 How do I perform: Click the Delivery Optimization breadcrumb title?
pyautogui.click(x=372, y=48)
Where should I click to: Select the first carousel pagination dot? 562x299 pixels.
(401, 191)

▬▬▬▬▬▬

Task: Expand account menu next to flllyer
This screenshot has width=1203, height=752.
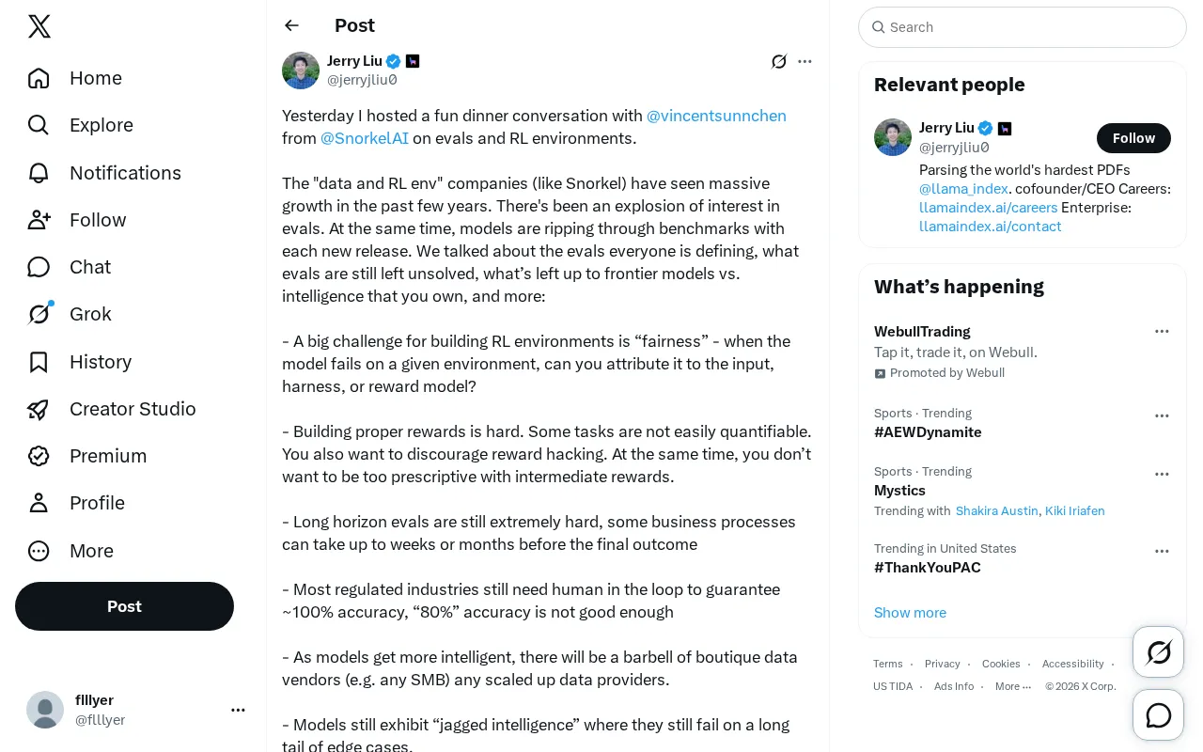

▬▬▬▬▬▬

*About this task*
Output only an exact transcription of the lines above from the one with "Task: Expand account menu next to flllyer" up to and including the one with "This screenshot has width=1203, height=752.".

*Worked solution*
Task: Expand account menu next to flllyer
This screenshot has width=1203, height=752.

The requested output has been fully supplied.